2) You are misrepresenting the spatial process by using points to represent a conditional spatial process. In other words, you cannot use a point location to represent an area (polygon). Any observed autocorrelation structure would be an artifact of the aggregation units.
3) By aggregating industries (points) to the "wards" polygons you are introducing a change of support (MAUP) problem. This could most certainly introduce a spurious relationship and as it stands any statistical model results would be quite unsupported. Without seeing the data one can only speculate but, the MAUP issue in the data may be adequately addressed via a Monte Carlo simulation that was designed to "prove" that the modifiable units (wards) represent a statistically stable set of aggregate units. You can read on the MAUP issue starting with Openshaw (1983) and Cressie (1996) then dozens of subsequent papers from various spatially related disciplines.
4) A GWR model is indicated when nonstationarity is present in the data. Given how you have structured the data it is very unlikely that you have any 2nd order spatial variation in your data. Any 1st order autocorrelation would likely be an artifact of how you structured your data. If a robust spatial exploratory data analysis (ESDA) were to be performed on the data at hand it is unlikely that any spatial model would be well supported. It would seem that, given the conditional nature of the wards, a mixed effects model with the random effect being the wards, would be in order.

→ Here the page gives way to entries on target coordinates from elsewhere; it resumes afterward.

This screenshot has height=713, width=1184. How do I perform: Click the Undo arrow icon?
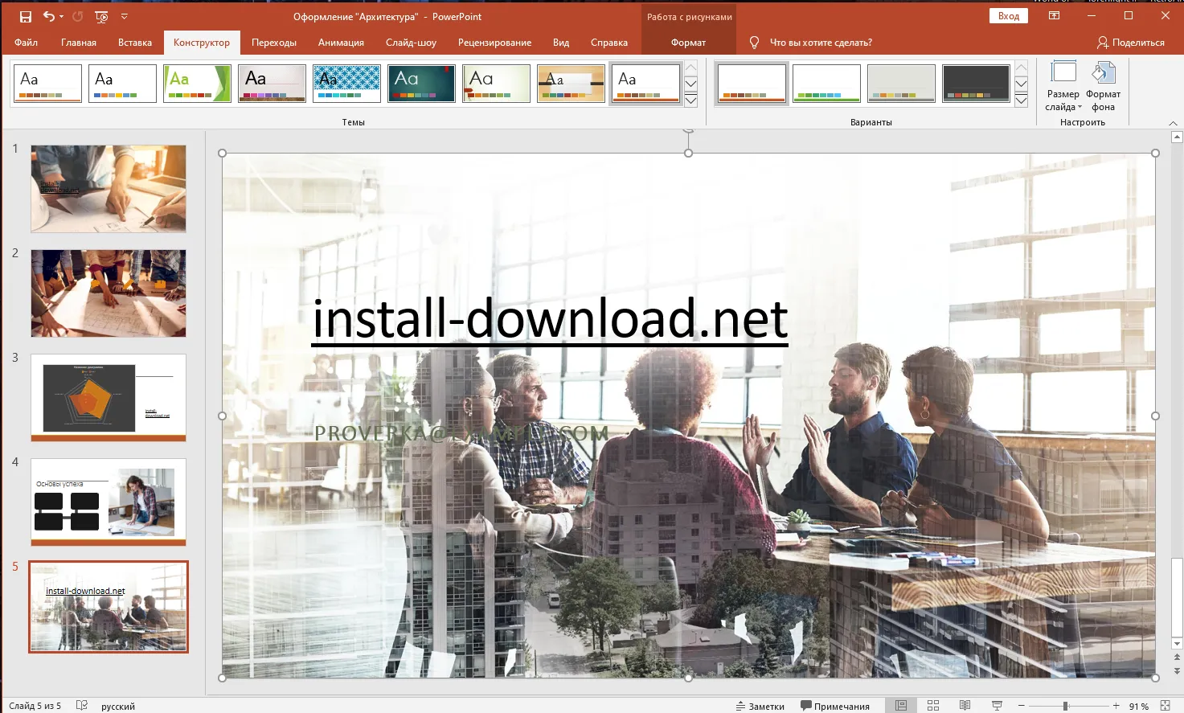(49, 17)

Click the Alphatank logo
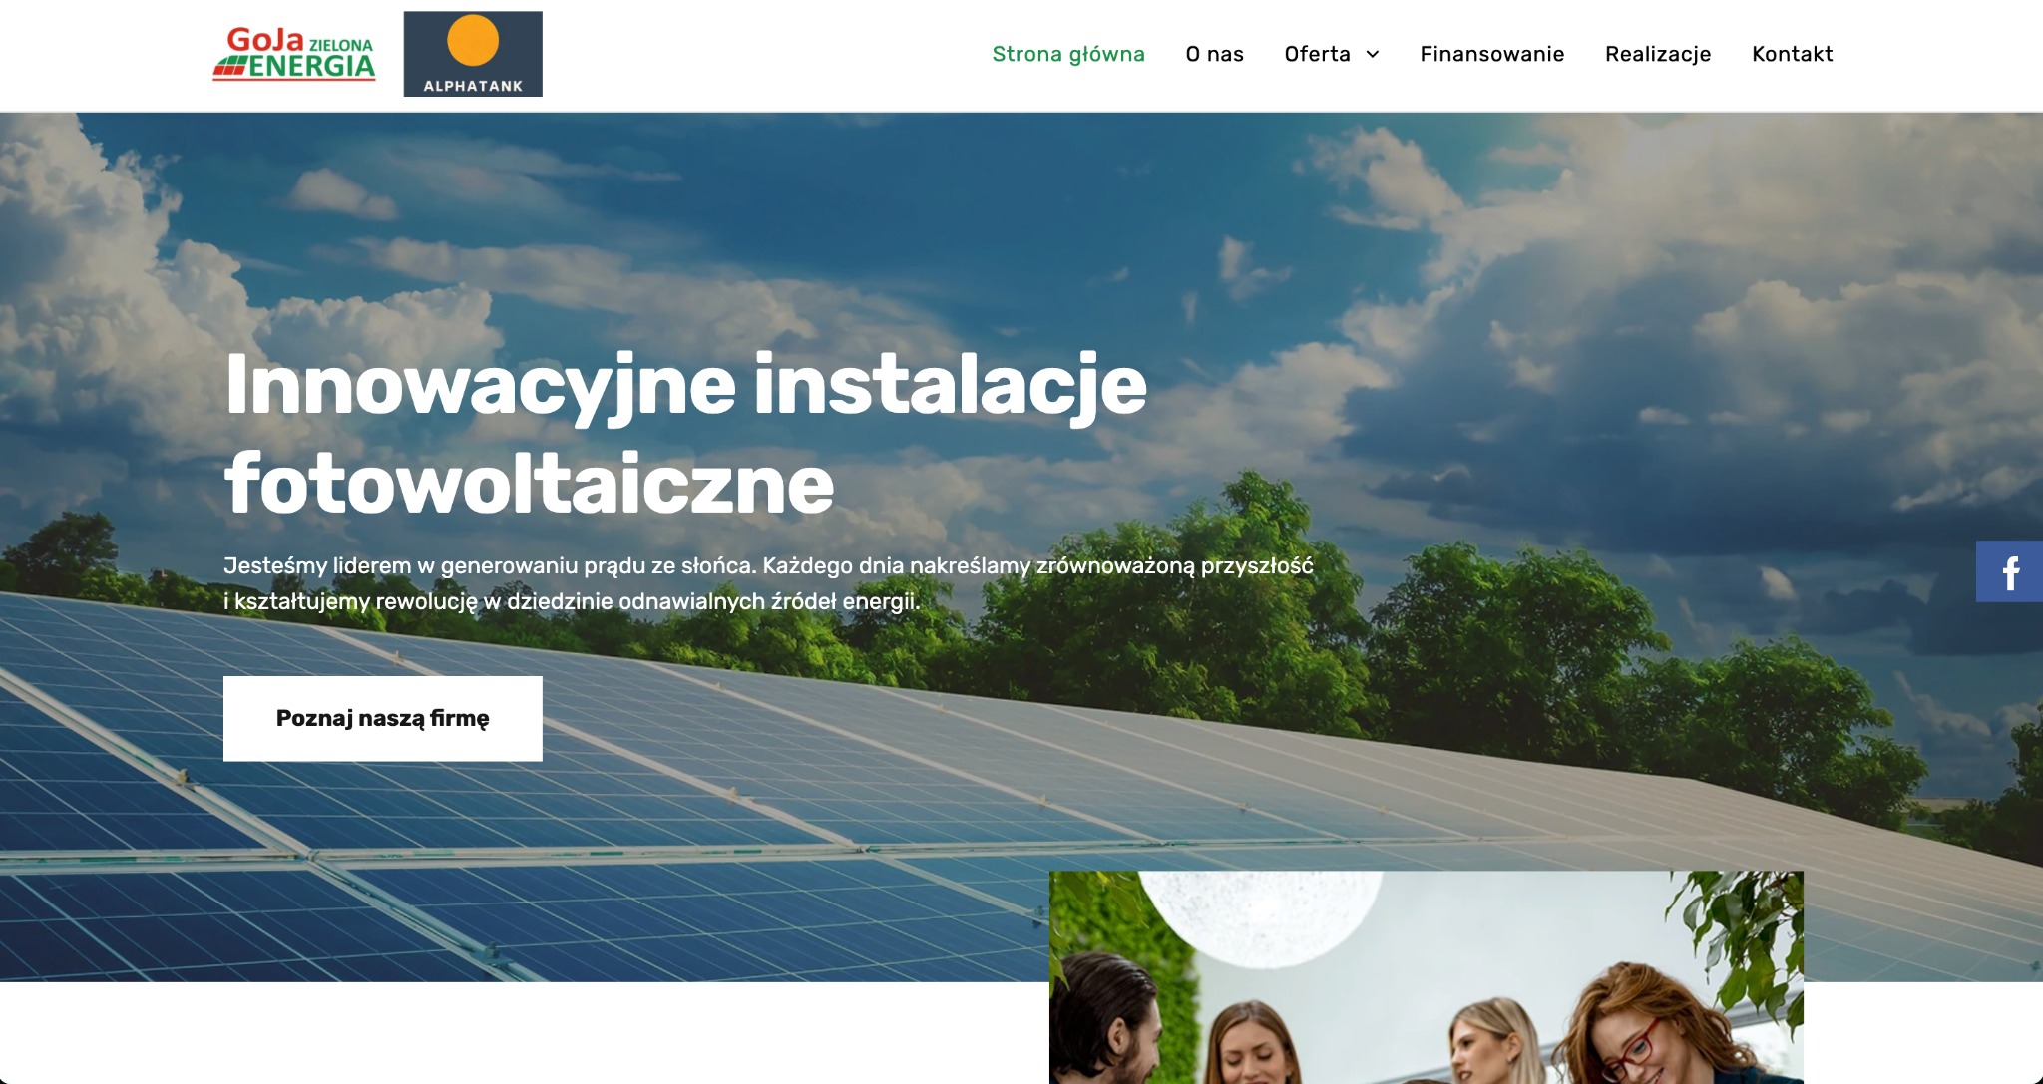tap(473, 53)
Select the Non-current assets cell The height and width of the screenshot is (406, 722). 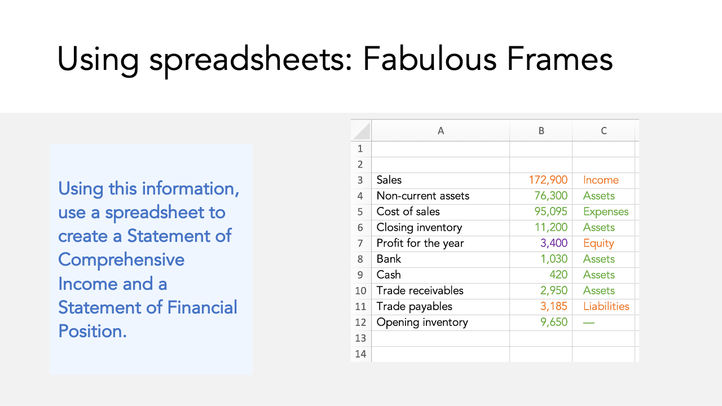[441, 196]
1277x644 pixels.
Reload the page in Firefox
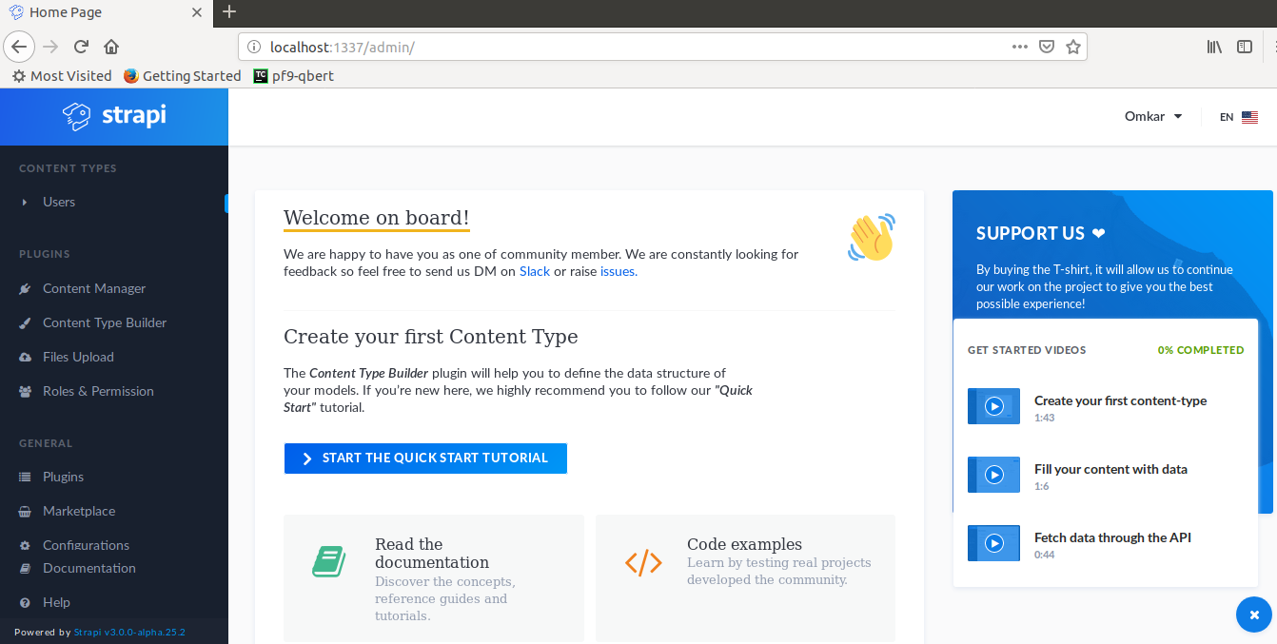click(80, 46)
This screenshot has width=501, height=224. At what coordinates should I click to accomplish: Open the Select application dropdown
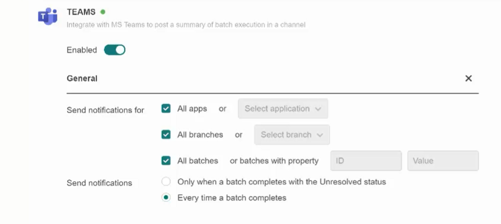click(283, 109)
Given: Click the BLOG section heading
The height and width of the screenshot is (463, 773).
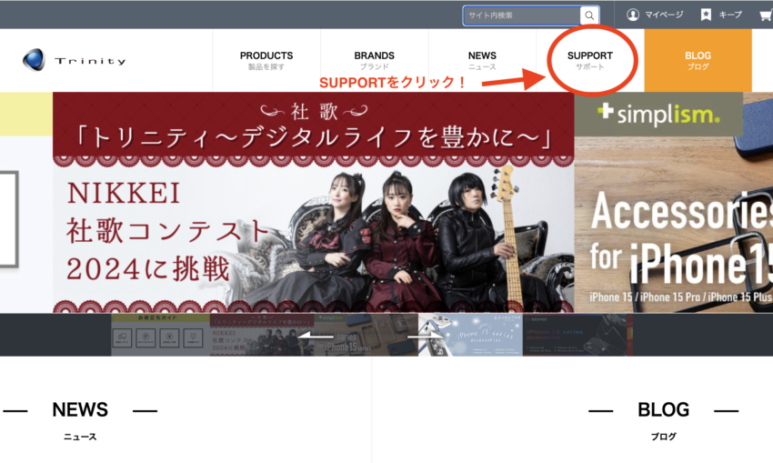Looking at the screenshot, I should (x=663, y=410).
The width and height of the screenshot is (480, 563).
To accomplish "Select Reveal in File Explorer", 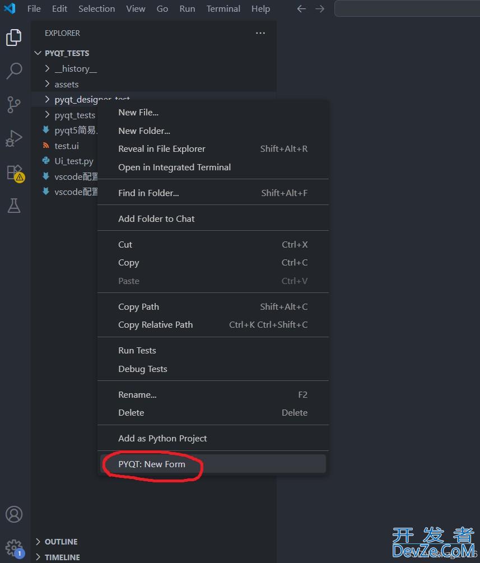I will click(162, 149).
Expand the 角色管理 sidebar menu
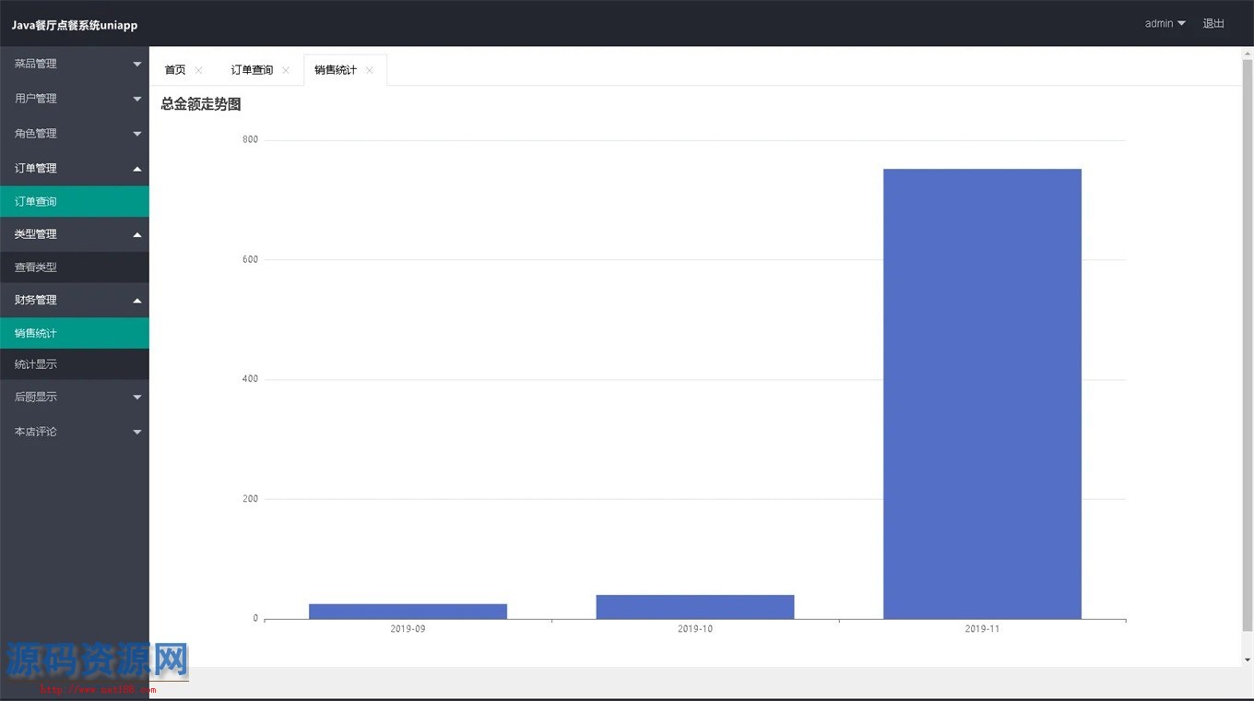This screenshot has height=701, width=1254. (x=74, y=134)
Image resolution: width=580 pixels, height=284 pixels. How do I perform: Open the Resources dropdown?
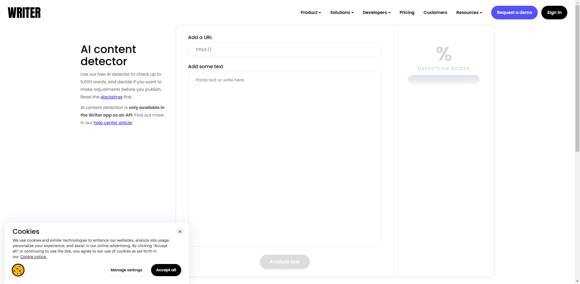pyautogui.click(x=469, y=12)
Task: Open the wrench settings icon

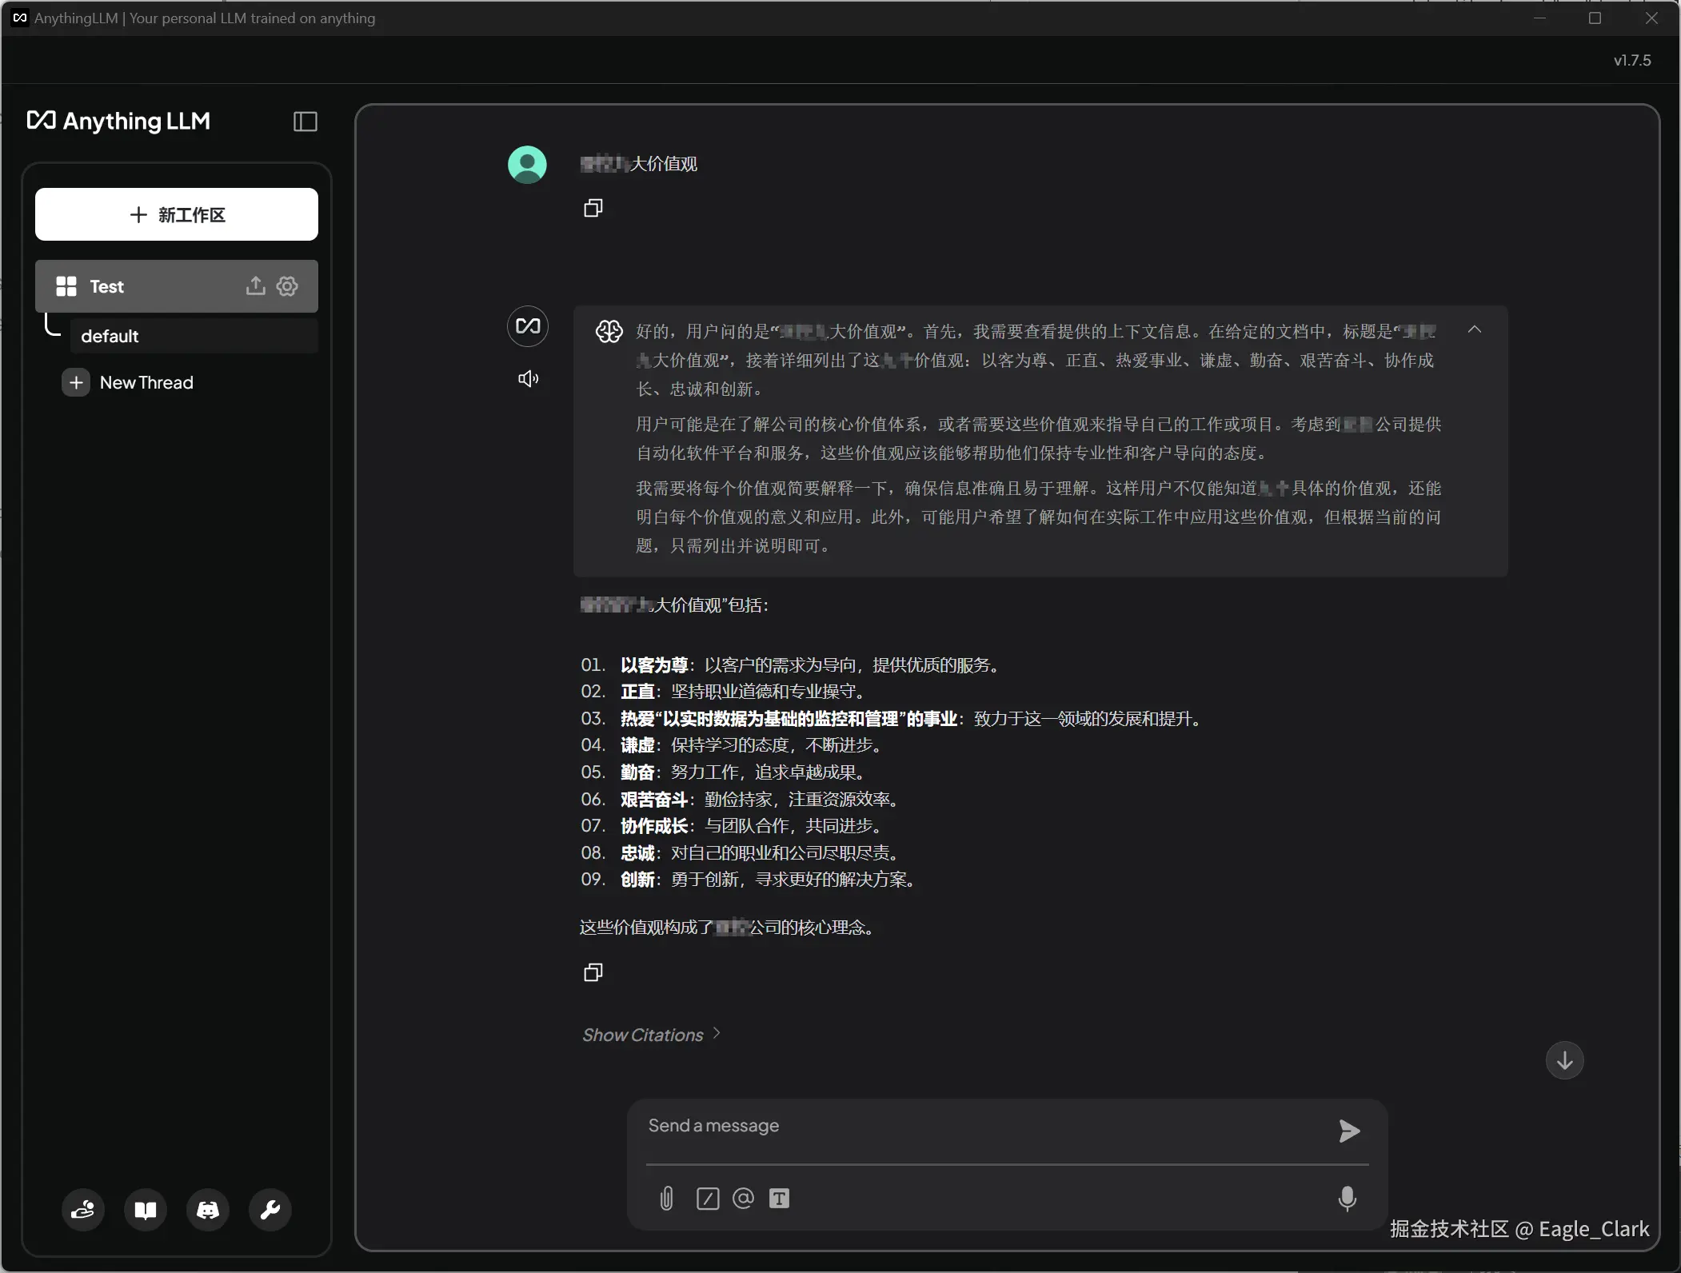Action: [270, 1210]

In applying GWR you are accepting a trade off between missing 1st order variation (global trend) and representing 2nd order trend (localized variation). Because of this is not a generalized spatial model that is applied to just any data with an observed spatial structure. If the autocorrelation is representing a general 1st order spatial process, a GWR is not supported. There are also several some serious issues (Paez et. al., 2011; Wheeler & Tiefelsdorf 2005) with the GWR approach, indicating considerable instability in resulting coefficients, to the point of potential random results. These issues need to be discussed and weighed before applying the model. As much as I dislike this method I will occasionally apply it in exploratory analysis. The GWR approach would be so much more satisfying if a first-order trend were accounted for, without this I always feel that the model suffers from over-fit.
At this juncture, I would highly recommend talking with a spatial statistician, or anybody well versed in spatial modeling, to seek advice on the best way to structure your data and a supported modeling approach. Aside from exploratory analysis, I would also look somewhere other than ArcGIS to perform your statistical modeling.
Cressie, Noel A (1996). Change of support and the modifiable areal unit problem. Geographical Systems. 3(2–3):159–180.
Openshaw, S. (1983) The Modifiable Areal Unit Problem. CATMOG 38.
Openshaw, S. (1984) Ecological fallacies and the analysis of areal census data. Environment and Planning A 16, 17—31.
Páez,A., S. Farber, & D. Wheeler (2011). A simulation based study of geographically weighted regression as a method for investigating spatially varying relationships. Environment and Planning 43(12):2992–3010.
Wheeler, D. & M. Tiefelsdorf, (2005). Multicollinearity and correlation among local regression coefficients in geographically weighted regression. Journal of Geographical Systems, 7:161–187.